This is indeed ~ the square root of the number of possible assignments: \(2^{12}\) in this case!

To save simulation time, simplify even further: use only several Grover repetitions to show that this raises the probability of sampling a "c" input:

@qfunc
def main(x: Output[QNum], y: Output[QNum]):
    allocate(REGISTER_SIZE, x)
    allocate(REGISTER_SIZE, y)
    my_sp(x, y)
    power(
        4,
        lambda: my_grover_operator(
            lambda: my_oracle(predicate=lambda q: my_predicate(x, y, q)),
            lambda: my_diffuser(lambda x, y: my_sp(x, y), x, y),
        ),
    )


qmod_grover = create_model(main)

Set constraints for the resulting circuit so you can simulate it on a quantum simulator:

MAX_WIDTH_GROVER = 25
qmod_grover = set_constraints(qmod_grover, max_width=MAX_WIDTH_GROVER)
write_qmod(qmod_grover, "whitebox_fuzzing")

Synthesizing the Model

Synthesize the circuit using the Classiq synthesis engine. The synthesis takes the high level model definition and creates a quantum circuit implementation within a few seconds:

qprog_grover = synthesize(qmod_grover)

Showing the Resulting Circuit

When the Classiq synthesis engine finishes the job, display the resulting circuit in the interactive GUI:

show(qprog_grover)
Quantum program link: https://platform.classiq.io/circuit/2yj82voLeFwiBBEZphdvEOew2Hf

Executing the Circuit

Lastly, execute the resulting circuit in the Classiq interface using the execute function:

qprog_grover = set_quantum_program_execution_preferences(
    qprog_grover, ExecutionPreferences(num_shots=500)
)

result = execute(qprog_grover).result_value()

image.png

These are the counts of the sampled bit strings, from the 500 samples drawn from the circuit. Some of the bit strings are sampled with a much higher probability. Extract x and y values from the sampling results to determine if you have inputs for "c":

samples = []
for x, y, shot in [
    [sample.state["x"], sample.state["y"], sample.shots]
    for sample in result.parsed_counts
]:
    foo_out = foo(x, y)
    samples = samples + [foo_out] * shot
    if foo_out == "c":
        print(f"'c' satisfying sample: {x + y}")
'c' satisfying sample: 6
'c' satisfying sample: 2
'c' satisfying sample: 6
'c' satisfying sample: 6

This corresponds exactly to the four peaks in the results:

plot_outputs(samples)

png

And "c" is indeed sampled with a higher probability! If you do 36 Grover repetitions, you would expect to get c with a probability of ~1.

Notes

  • While "black-box" fuzzing can also potentially benefit from quantum computers, a large quantity of quantum resources is generally required to emulate the state of the classical program. On the other hand, the "white-box" case is lower hanging fruit, requiring fewer resources for a hybrid quantum-classical approach.

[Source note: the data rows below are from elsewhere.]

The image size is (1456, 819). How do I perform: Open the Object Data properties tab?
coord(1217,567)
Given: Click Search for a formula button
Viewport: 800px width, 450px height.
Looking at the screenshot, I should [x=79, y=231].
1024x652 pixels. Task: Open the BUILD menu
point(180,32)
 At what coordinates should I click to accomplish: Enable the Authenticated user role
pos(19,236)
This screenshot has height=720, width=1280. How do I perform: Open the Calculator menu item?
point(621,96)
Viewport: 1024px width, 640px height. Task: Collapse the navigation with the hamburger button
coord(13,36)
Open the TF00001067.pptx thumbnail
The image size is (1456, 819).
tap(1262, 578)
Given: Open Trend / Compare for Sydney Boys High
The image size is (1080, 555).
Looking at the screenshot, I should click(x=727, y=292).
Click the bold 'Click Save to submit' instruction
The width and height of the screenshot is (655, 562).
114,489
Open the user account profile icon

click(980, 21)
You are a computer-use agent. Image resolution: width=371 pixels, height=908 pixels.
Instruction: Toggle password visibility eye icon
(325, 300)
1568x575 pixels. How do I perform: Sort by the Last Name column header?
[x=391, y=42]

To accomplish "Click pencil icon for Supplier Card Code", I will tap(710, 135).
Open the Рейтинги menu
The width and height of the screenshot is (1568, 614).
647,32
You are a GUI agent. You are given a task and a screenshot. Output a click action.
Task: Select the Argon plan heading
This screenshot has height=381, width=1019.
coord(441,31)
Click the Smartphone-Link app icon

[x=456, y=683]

  • This example shows quadratic improvement in comparison to a classical "brute force" solver. However, in reality, there are much faster classical solvers. As a basic example, a solver can "prune" branches of a search by backtracking if a partial assignment is not satisfiable. Such modifications are, in general, also feasible on a quantum computer. For example, see [5] on Quantum Backtracking.

References

[1] Bounimova, E., Godefroid, P., and Molnar, D. (2013). Billions and billions of constraints: Whitebox fuzz testing in production, 35th International Conference on Software Engineering (ICSE), San Francisco, CA, USA, 2013, pp. 122-131, doi: 10.1109/ICSE.2013.6606558

[2] Grover, Lov K. (1997). Quantum mechanics helps in searching for a needle in a haystack. Physical Review Letters, 79.2: 325.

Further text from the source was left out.